- Born: March 13, 1896 Athens, Greece
- Died: 1983 (aged 86–87)
- Education: Harvard College 1918, Boston University Law School 1924
- Occupations: Lawyer Parliamentarian

= George Demeter =

Greek American politician and parliamentarian

George Demeter (/dɪˈmiːtər/; 1896–1983) was a Greek American politician, professor of law, and parliamentarian. He was the author of Demeter's Manual of Parliamentary Law and Procedure. The second Wednesday in April has been designated as George Demeter Day in Massachusetts.

==Political involvement==
Demeter served in the Massachusetts House of Representatives for two terms in 1932 and 1934 representing the Back Bay district. Demeter was the first Greek-American to serve in the Massachusetts House of Representatives, building on the unsuccessful bid of Greek-American Nicholas G. Veniopoulos Nestor in 1922, who had gained the Republican nomination.

==Greek–American involvement==
Demeter became involved with the national Greek-American service organization AHEPA soon after it was founded on July 26, 1922. He was President of the Boston Lodge in 1923. After Supreme President H. N. Wells was voted out of office in March 1924, he assumed the role of Supreme President of AHEPA for three months.

While serving as Supreme President he contributed an editorial to the 1924 convention edition of "The Ahepa" entitled "Why Greek Organizations Fail!" Sometime during this period between 1920 and 1940, Demeter was president of the Annunciation Greek Orthodox Cathedral of New England. At the 27th Supreme Convention in 1949, AHEPA adopted Demeter's Manual of Parliamentary Law and Procedure for its own use. Demeter continued to be active in AHEPA as a Past Supreme President. He participated in at least the 47th Supreme Convention in 1969.

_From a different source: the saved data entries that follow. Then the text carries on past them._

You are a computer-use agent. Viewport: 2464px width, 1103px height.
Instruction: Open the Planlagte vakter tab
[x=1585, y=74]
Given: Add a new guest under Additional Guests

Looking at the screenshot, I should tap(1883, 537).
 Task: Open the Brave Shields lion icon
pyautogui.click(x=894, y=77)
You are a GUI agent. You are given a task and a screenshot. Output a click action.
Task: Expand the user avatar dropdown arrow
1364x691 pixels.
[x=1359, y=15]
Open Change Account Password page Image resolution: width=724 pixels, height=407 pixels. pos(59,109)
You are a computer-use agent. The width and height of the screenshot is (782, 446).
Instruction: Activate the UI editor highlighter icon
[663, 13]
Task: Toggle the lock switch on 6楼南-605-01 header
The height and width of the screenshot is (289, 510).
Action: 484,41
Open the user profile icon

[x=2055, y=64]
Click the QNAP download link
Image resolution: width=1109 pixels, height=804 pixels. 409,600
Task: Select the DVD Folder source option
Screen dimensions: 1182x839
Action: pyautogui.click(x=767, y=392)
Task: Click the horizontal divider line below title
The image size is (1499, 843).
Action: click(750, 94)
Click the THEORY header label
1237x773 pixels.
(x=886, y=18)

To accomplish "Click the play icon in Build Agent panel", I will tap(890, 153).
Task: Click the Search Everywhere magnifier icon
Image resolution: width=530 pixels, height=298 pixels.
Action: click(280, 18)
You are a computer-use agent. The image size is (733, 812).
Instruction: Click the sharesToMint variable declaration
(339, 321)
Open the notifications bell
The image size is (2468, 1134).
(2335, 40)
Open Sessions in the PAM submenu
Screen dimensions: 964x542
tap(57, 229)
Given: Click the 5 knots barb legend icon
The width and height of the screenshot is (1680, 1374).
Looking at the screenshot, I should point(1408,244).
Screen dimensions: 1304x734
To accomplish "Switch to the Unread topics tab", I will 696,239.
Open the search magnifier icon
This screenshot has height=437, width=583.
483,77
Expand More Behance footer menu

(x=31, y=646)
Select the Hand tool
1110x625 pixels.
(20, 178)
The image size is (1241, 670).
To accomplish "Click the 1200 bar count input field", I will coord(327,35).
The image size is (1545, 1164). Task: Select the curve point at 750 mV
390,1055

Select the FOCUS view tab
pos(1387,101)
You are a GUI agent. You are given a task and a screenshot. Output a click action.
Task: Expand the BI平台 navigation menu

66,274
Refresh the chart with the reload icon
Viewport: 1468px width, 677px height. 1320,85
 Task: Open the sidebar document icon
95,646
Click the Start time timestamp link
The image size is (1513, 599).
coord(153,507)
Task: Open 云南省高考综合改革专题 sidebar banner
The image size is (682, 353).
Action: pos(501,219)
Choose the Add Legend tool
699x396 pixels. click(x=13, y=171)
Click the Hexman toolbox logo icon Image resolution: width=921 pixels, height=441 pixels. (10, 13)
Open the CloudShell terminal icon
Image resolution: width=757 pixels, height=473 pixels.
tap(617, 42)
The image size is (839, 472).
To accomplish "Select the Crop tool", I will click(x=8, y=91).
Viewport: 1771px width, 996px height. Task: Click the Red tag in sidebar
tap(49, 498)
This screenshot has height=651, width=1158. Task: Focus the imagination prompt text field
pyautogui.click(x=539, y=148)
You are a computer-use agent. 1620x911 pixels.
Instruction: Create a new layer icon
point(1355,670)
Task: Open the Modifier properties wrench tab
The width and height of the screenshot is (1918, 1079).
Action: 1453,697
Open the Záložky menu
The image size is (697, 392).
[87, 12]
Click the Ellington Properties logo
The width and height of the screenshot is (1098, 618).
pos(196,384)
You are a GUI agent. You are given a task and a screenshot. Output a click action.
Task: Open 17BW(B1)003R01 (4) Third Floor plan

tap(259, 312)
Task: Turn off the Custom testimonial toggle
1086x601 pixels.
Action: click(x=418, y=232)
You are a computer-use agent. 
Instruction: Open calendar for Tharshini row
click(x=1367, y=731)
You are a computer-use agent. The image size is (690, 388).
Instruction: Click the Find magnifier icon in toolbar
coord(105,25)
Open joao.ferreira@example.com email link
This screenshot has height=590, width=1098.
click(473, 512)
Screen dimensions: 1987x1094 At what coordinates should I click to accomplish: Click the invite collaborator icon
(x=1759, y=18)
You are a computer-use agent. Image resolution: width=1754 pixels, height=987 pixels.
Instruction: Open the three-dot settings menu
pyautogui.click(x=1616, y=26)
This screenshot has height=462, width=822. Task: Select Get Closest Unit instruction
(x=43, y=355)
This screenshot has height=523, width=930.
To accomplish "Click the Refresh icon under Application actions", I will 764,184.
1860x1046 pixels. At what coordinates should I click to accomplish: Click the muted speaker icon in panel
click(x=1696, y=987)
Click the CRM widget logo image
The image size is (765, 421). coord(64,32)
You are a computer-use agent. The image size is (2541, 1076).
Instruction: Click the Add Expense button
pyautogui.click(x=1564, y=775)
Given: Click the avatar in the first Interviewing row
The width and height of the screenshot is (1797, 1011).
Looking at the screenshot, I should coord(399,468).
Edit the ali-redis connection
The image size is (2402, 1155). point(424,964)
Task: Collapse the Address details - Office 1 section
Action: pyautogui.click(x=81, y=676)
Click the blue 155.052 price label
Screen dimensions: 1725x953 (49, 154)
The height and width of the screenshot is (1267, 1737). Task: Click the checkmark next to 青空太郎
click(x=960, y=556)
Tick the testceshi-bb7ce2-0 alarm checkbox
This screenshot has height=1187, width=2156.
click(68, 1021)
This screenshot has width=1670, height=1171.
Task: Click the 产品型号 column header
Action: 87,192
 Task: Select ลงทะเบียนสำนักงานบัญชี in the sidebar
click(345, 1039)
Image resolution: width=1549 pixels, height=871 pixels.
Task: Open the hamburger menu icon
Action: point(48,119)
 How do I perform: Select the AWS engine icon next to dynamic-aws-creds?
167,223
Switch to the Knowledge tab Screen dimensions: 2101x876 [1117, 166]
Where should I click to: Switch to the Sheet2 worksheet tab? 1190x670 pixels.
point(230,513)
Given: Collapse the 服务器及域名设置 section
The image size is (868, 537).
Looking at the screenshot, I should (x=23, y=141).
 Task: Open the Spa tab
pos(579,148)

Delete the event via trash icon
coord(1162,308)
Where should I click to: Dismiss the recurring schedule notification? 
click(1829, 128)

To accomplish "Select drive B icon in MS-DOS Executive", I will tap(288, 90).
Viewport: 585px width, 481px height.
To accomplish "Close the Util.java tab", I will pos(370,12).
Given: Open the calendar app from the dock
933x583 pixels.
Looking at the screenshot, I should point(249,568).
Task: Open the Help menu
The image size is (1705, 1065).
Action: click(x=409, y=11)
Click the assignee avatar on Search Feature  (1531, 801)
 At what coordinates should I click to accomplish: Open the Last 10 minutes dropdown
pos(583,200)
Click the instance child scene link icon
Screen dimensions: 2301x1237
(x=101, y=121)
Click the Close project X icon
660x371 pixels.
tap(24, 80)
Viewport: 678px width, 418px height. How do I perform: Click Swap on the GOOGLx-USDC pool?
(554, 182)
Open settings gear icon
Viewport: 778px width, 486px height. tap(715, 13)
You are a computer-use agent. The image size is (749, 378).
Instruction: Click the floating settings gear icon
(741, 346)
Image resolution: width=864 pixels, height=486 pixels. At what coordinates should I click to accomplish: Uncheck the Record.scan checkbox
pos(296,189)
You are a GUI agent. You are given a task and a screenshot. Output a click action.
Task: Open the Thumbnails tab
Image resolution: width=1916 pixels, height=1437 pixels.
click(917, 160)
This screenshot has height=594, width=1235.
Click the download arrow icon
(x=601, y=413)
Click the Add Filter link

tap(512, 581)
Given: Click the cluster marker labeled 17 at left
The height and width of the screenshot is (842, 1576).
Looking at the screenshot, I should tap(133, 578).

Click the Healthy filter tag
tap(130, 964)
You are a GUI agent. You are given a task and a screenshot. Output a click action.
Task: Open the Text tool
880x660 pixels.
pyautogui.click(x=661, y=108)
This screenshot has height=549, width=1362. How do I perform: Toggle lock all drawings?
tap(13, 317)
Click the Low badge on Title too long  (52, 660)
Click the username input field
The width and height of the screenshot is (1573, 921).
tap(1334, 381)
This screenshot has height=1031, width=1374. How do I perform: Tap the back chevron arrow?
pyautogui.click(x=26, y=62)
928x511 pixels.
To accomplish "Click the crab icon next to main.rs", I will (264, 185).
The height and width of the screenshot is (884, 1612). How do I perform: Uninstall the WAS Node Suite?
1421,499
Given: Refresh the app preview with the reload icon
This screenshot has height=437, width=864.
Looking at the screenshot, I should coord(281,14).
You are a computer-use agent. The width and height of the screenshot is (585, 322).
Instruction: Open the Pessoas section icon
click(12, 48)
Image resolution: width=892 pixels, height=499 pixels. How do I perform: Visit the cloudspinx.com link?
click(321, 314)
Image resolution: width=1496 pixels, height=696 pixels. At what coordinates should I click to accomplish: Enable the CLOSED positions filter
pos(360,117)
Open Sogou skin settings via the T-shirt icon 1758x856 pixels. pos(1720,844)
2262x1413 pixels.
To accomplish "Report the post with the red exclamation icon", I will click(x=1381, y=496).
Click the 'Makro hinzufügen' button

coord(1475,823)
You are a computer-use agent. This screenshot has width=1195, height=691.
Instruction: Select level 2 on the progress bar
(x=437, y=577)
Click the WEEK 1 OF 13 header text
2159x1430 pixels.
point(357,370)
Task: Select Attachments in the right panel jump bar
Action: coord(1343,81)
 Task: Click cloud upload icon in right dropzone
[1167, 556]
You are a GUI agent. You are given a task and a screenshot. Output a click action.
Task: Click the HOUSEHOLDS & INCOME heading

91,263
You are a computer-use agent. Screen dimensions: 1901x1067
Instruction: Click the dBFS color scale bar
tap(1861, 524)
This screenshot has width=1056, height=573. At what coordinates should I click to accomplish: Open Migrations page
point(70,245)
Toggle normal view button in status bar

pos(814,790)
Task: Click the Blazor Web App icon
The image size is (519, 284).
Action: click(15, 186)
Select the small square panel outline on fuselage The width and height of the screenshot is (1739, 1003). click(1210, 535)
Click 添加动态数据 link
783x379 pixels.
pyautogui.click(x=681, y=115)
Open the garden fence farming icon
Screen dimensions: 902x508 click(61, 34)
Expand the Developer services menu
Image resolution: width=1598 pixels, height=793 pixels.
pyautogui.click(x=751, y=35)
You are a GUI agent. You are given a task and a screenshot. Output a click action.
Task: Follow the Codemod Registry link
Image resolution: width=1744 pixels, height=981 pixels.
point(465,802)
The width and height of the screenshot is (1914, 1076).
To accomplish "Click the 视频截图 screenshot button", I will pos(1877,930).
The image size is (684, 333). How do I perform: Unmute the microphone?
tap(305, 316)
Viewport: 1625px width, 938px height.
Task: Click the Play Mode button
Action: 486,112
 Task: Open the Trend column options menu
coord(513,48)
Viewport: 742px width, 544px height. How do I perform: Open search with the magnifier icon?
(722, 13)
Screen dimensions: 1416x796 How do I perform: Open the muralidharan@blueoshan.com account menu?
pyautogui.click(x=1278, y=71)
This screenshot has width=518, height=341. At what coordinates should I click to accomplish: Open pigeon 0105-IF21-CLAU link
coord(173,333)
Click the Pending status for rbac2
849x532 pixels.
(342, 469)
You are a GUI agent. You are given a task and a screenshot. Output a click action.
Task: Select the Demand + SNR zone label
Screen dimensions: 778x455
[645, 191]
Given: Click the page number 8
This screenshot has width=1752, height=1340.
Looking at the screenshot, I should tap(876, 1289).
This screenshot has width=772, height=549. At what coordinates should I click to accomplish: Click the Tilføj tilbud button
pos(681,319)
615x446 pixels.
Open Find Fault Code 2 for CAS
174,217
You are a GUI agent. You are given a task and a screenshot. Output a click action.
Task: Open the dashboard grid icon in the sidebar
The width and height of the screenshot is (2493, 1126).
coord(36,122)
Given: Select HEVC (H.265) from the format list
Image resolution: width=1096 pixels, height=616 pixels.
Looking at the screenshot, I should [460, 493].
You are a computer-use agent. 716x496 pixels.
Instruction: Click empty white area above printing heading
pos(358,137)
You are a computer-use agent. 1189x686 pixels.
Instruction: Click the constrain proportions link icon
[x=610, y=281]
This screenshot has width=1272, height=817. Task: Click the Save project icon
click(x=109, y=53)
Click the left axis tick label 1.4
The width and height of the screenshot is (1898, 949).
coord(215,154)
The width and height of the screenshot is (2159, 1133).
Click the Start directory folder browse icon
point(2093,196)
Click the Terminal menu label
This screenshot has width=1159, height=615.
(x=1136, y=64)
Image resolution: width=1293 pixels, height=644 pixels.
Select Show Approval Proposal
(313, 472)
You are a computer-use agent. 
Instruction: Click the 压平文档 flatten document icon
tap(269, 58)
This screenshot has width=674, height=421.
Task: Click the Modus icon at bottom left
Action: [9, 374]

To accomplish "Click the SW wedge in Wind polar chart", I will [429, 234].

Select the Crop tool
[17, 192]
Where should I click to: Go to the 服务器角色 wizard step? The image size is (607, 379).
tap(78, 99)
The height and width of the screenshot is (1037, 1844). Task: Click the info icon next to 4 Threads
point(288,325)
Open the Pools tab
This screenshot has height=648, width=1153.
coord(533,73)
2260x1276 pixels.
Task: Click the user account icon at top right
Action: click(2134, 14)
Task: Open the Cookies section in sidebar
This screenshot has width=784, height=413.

Demeter was involved in the decision to include the Greek traditions of a laurel wreath and bronze medal in the Boston Marathon. He crowned the winner of each race and gave them a medal from Greece for each marathon from 1931 to 1947.

==Academic work==
Demeter was a professor of law at both Boston University and Suffolk University. He also instructed new members of the Massachusetts Legislature in legislative procedure.

==Works==
- Demeter's Manual of Parliamentary Law and Procedure, 2nd edition, 1949
- Demeter's Manual of Parliamentary Law and Procedure, 3rd revised edition, 1950, Bostonia Press.
- Demeter's Manual of Parliamentary Law and Procedure, Universal edition, 1953, Bostonia Press.
- Demeter's Manual of Parliamentary Law and Procedure, Universal Revised, 1961, Bostonia Press.
- Demeter's Manual of Parliamentary Law and Procedure, Blue Book edition, 1969, Little, Brown and Company.
- How to Master the Rules of Parliamentary Law and Procedure, 1948, Mosher Press.
- Main Motion, 3rd edition, 1943, Bostonia
- Master Parliamentarian, 1948, Bostonia
- Parliamentary Procedure for Boy's State, 1949, Bostonia
- Parliamentary Procedure for Girl's State, 4th edition, 1942, Bostonia
- Ahepa Manual: Official Guide of the Order of Ahepa, Containing Early History and Miscellaneous Fundamentals of the Order, 1926, Boston: Athens Print. Co.